Cole Bevel is helping to organize a fundraiser for Haven for Hope, a project to create peaceful waiting rooms at local police departments and sheriff’s offices for victims of violent crime. The event will be Thursday, June 9, from 6 p.m.-9 p.m. at the 250 Lounge in the Freight House district at 250 Evans Ave. It includes a silent auction, live music by the Martens Platform and more. The group needs to raise $10,000 for the rooms. For tickets and information, call 287-4395 or email HavenforHope2011@gmail.com.
Tell me about Haven for Hope.
Haven for Hope is, we’re putting in two victim rooms in the Sparks PD, Reno PD and Washoe County sheriff’s department for victims of violent crime or their families. There’s no area for grieving—[currently,] they have to go in the general waiting room. If their family member was killed by a drunk driver, there’s no place for them for privacy.
What will the rooms be like?
We’re putting in coffee pots, snacks, donations from Goodwill and various gospel missions, like clothes and blankets. Stuff for kids. In the horrible event that they lose their parents, we don’t want them in the waiting room with just a soda in their hand. I haven’t gone through that myself, but I have friends who have.
There are two rooms now at the Reno PD, and the impact has been more than they imagined. We’re adding one room at the RPD and renovating the children’s room at the Reno PD, and putting in two new rooms at Washoe County sheriff’s and Sparks PD. We’re doing that through this fundraiser Thursday night through the chamber and local businesses.
And who is “we”?
Each year, the chamber [Reno-Sparks Chamber of Commerce]—you can apply to be part of the Leadership Reno-Sparks class. They’re grooming us to be the future leaders of the community. Each class does a project. We had four projects on the table, and we ultimately decided to choose this project unanimously. If you or me lost a loved one, and had to sit at the police station on a Saturday night for 10 hours before you could talk to someone, this makes it easier.

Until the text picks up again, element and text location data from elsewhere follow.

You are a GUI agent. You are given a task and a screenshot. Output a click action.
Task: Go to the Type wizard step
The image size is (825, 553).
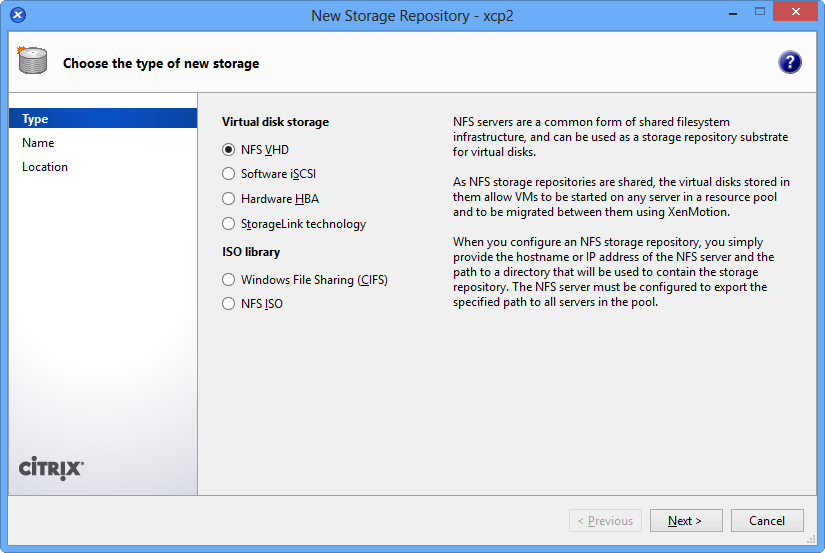(36, 119)
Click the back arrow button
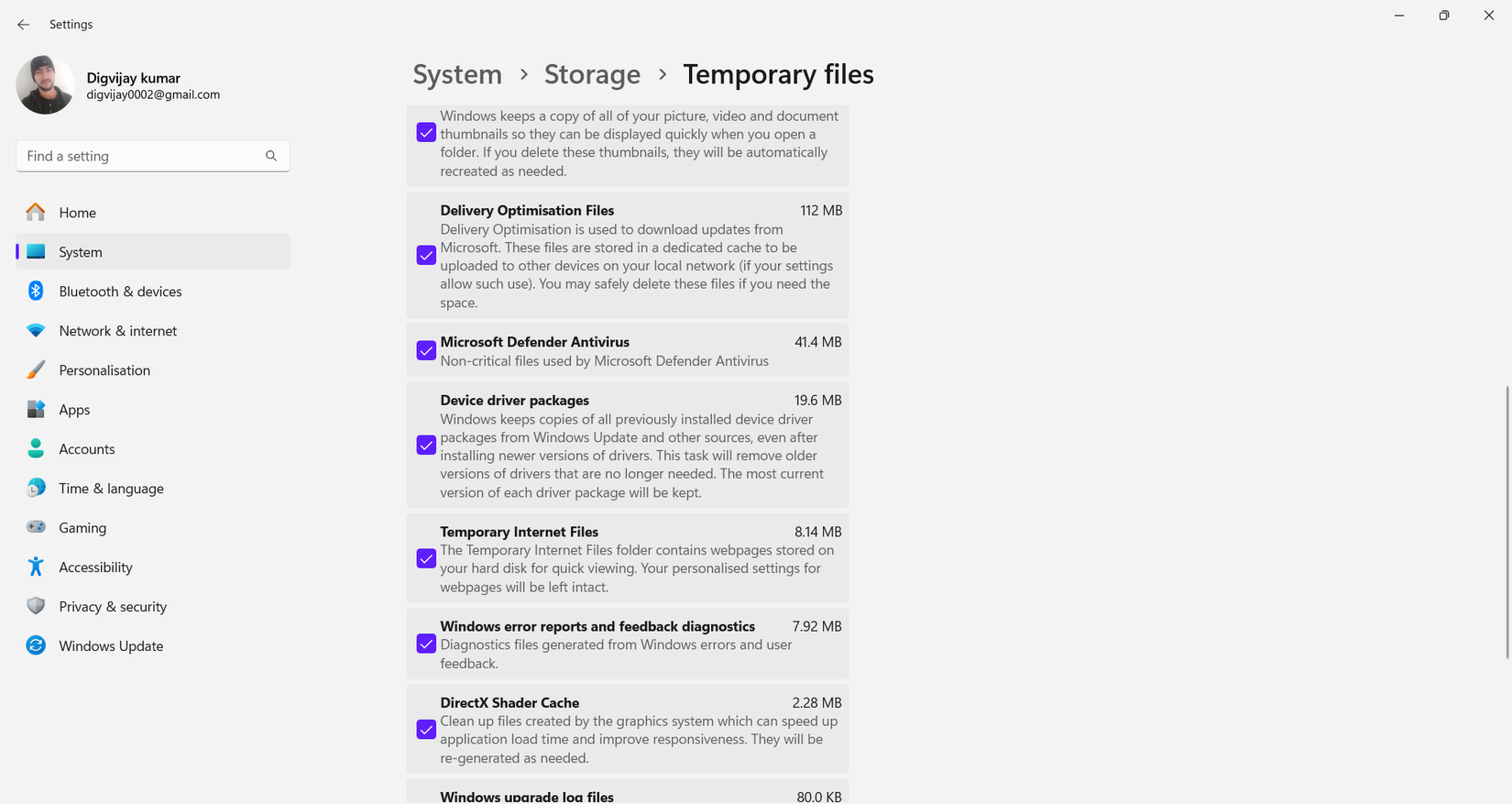The height and width of the screenshot is (804, 1512). [x=23, y=24]
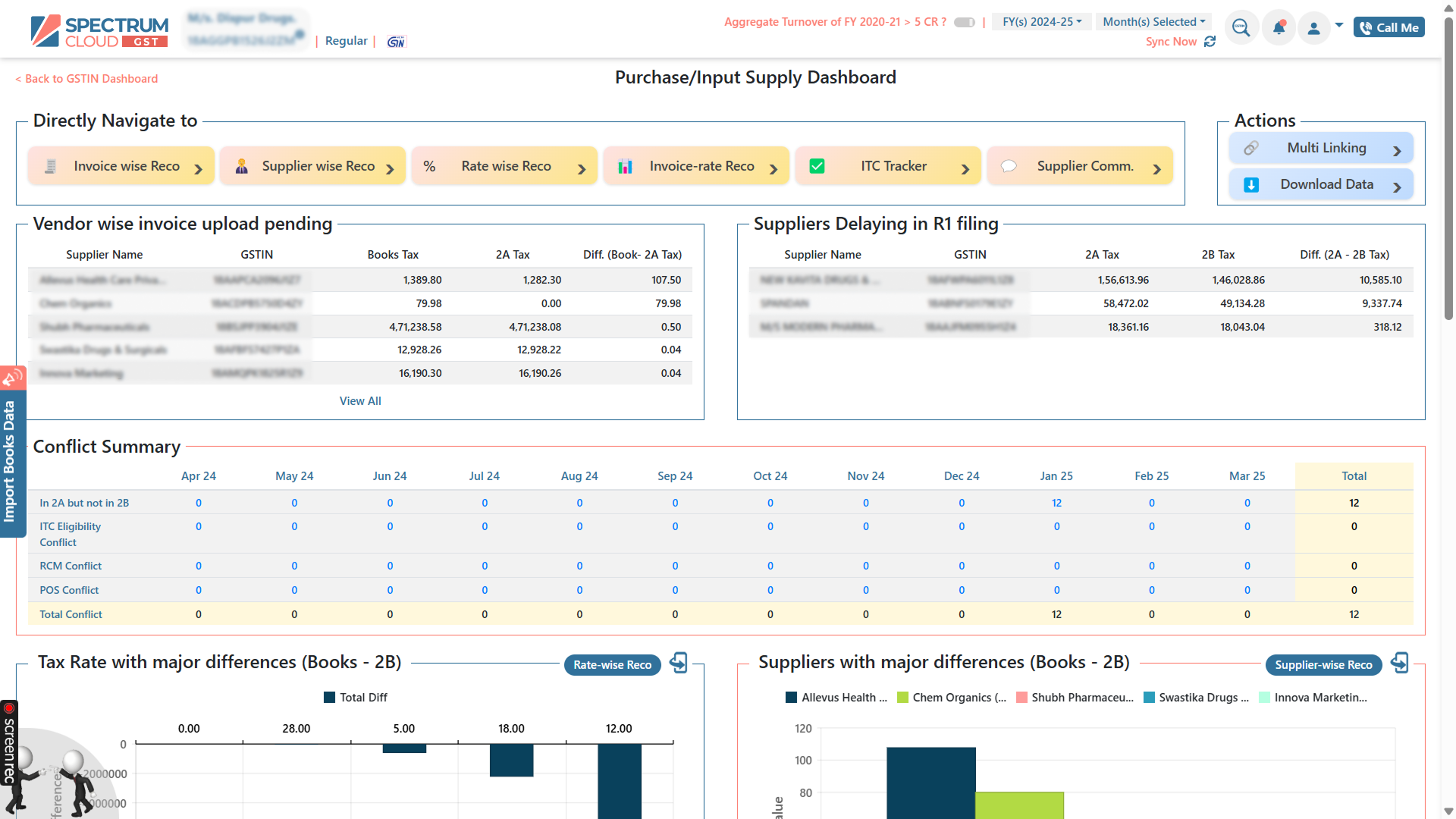Export Tax Rate chart via export icon
Viewport: 1456px width, 819px height.
tap(679, 663)
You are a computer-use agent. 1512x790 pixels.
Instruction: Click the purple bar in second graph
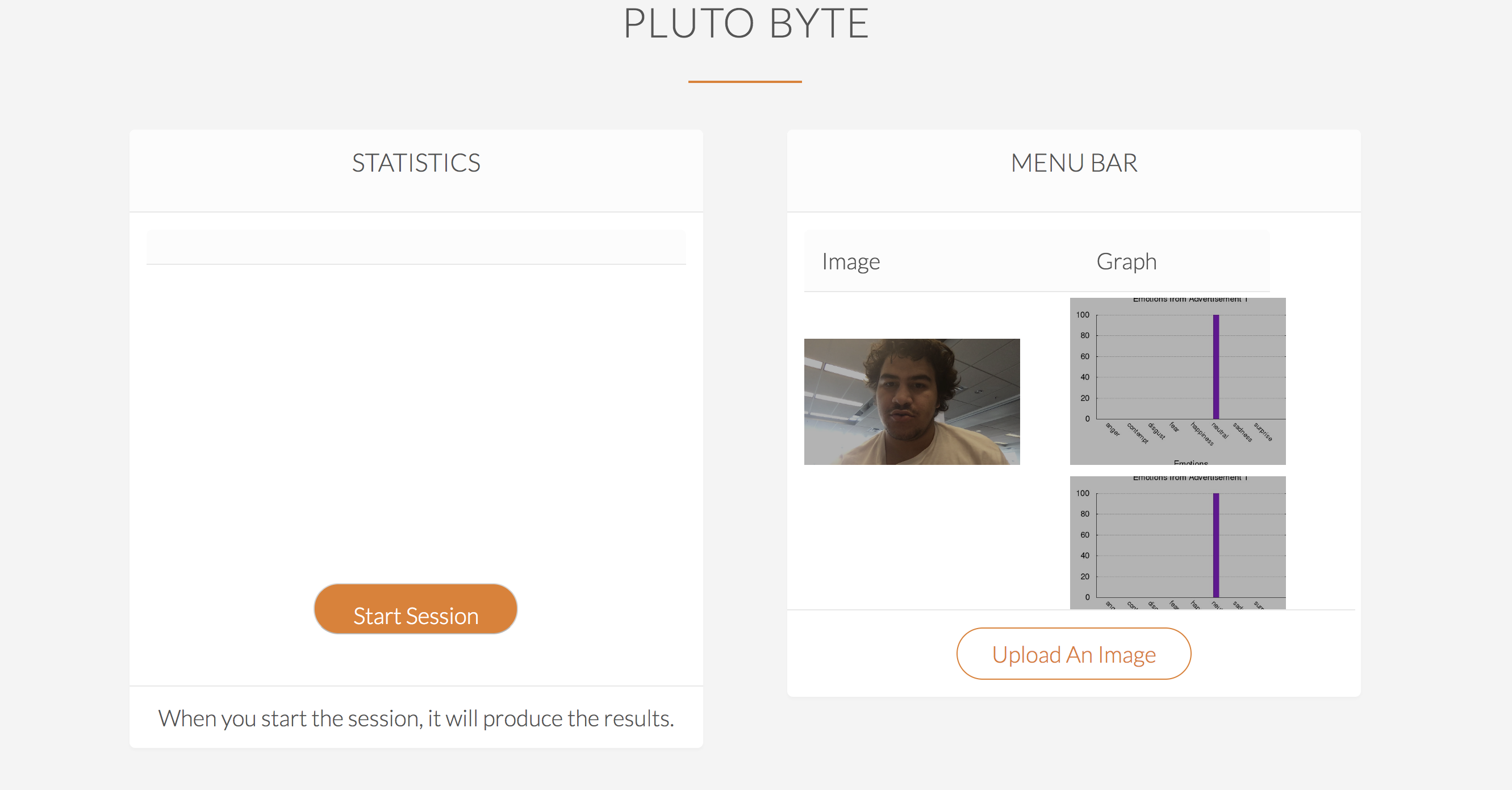1216,545
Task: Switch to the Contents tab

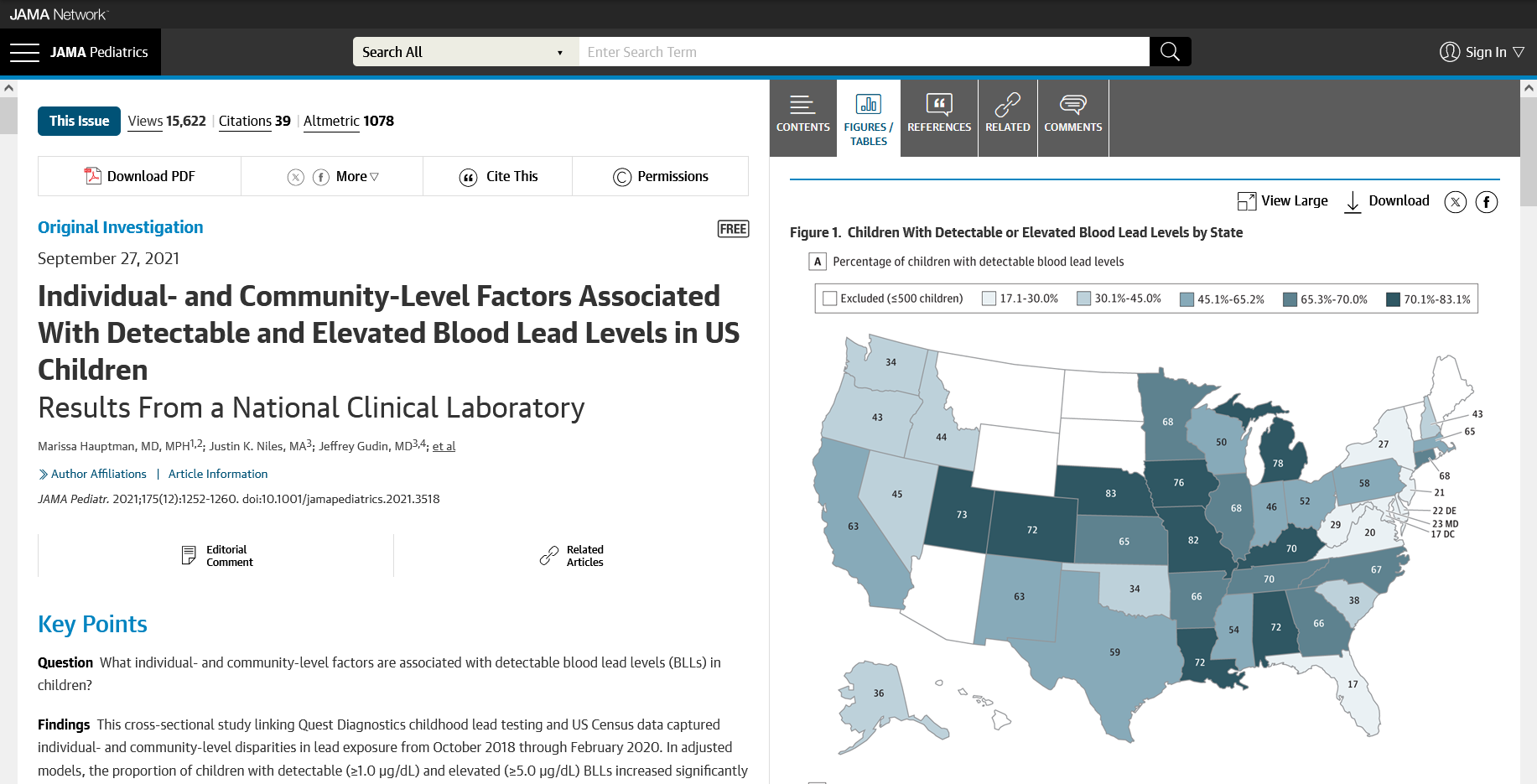Action: [802, 115]
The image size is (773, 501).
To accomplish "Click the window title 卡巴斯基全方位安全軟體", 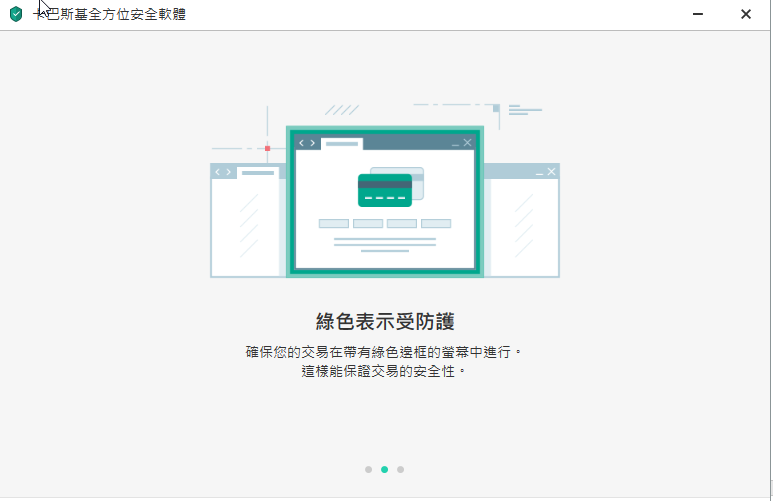I will coord(110,14).
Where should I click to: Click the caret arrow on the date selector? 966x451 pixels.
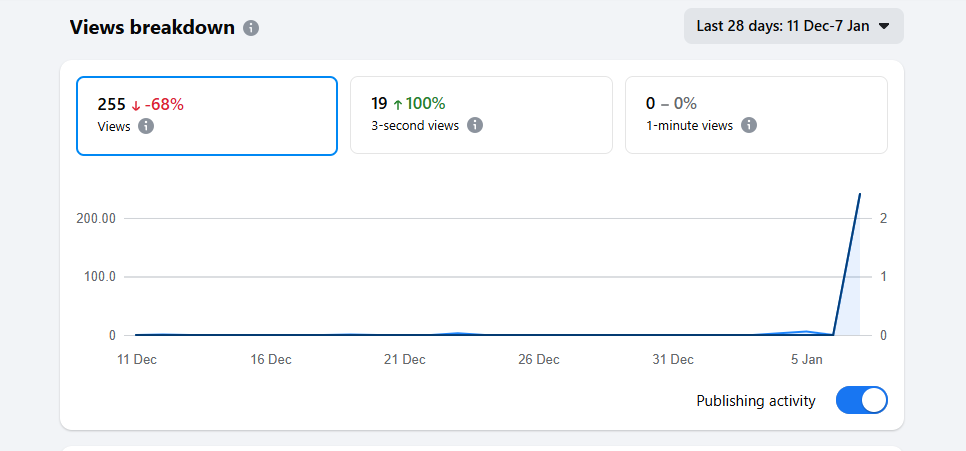pyautogui.click(x=884, y=27)
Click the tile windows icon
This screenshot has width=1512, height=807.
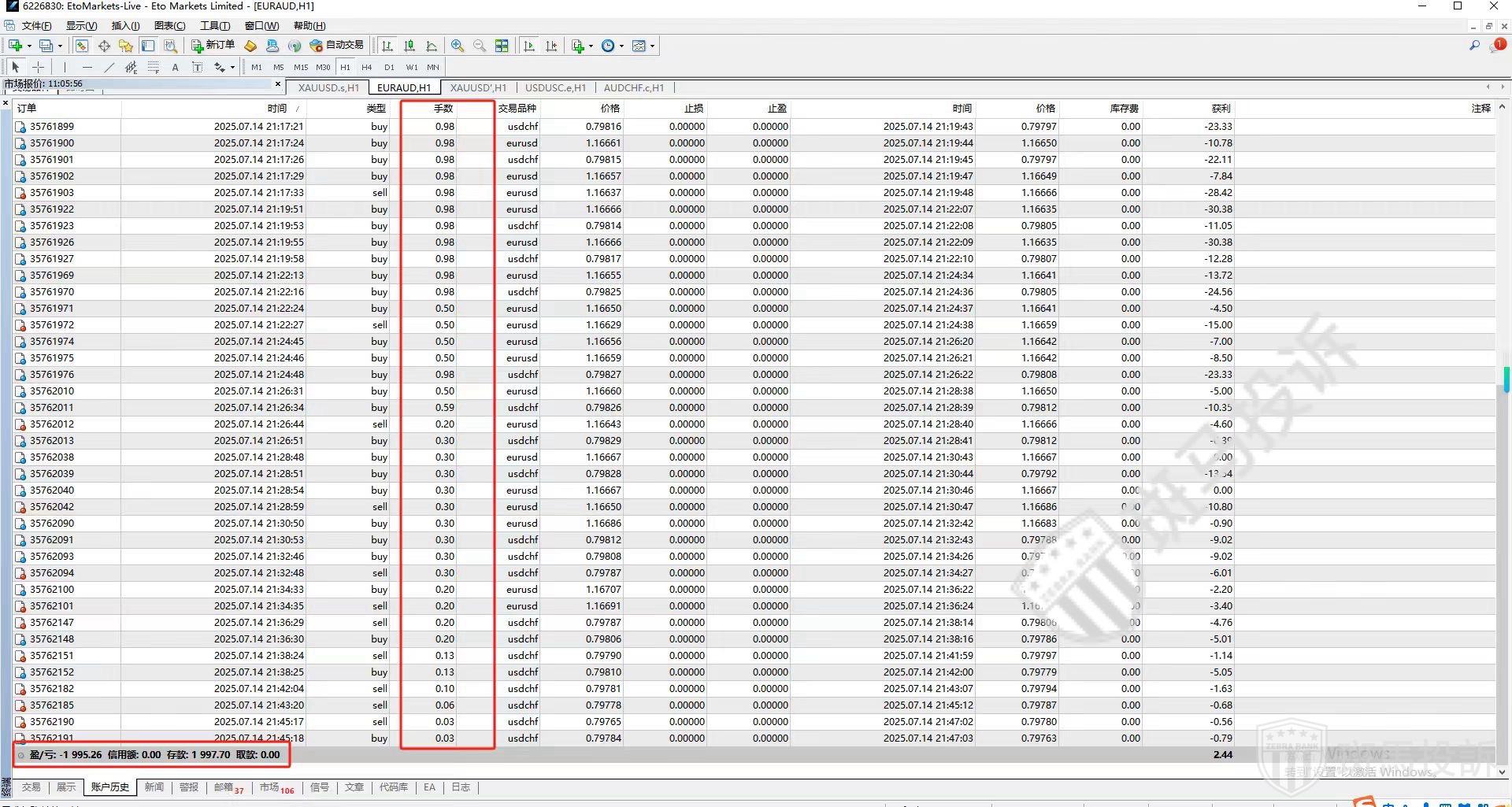[502, 46]
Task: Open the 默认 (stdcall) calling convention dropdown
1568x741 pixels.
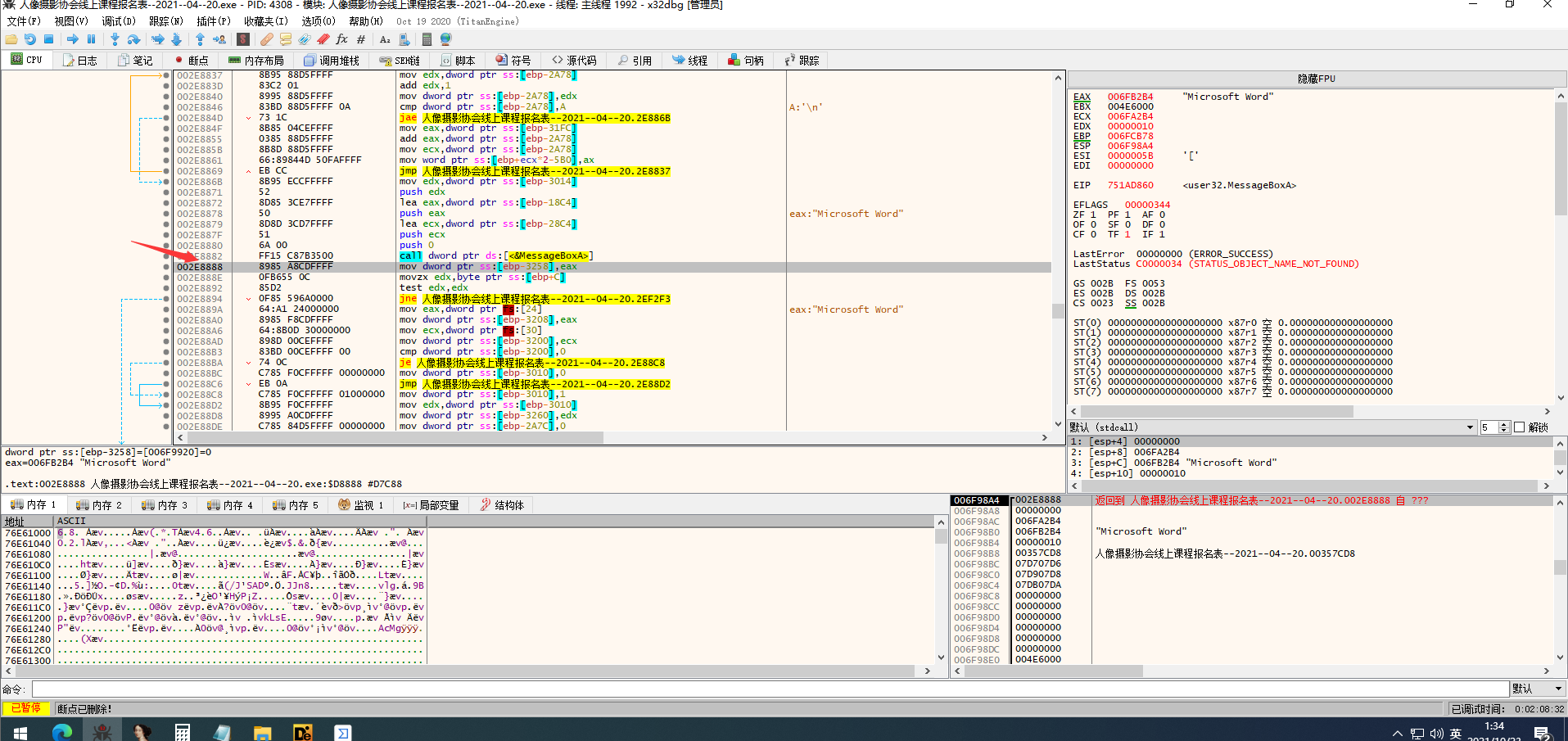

So this isn’t just for victims of violent crime but anyone who’s grieving at the police station?
It’s for anybody who needs to get away and get privacy. … There’ll be audio and video equipment when officers interview them, so they don’t have to go over and over it. And if you’re a victim of a violent crime of any type, a lot of people don’t know how to go through the process. We’re creating a one-stop shop packet for anything they need. If you’re a victim of abuse or drunk driving, this is who you can get in touch with. We’re trying to make it as easy as possible for these victims because their state of mind is altered.
You mentioned there are existing rooms?
They are why we decided to do this project. Lori Fralick, head of the Victims Services Unit for Reno PD, had funding from NV Energy for those rooms, and the impact has been more than she could imagine. That was just over a year ago. Now, with the RPD and recent budget cuts, the sex crimes division on Court Street now will be moved into the Reno police department, so these rooms will have even more of an impact.
Can you describe the rooms in a bit more detail?
Picture it this way. If there’s a family of five, and their mother passes away from a drunk driver, this gives them a way they can go in this room, and there’s two couches, a TV on the wall, positive messages on the wall, a serene place. So when an officer comes in, it’s like they’re there to serve them. It’s trying to make the worst situation as positive as possible.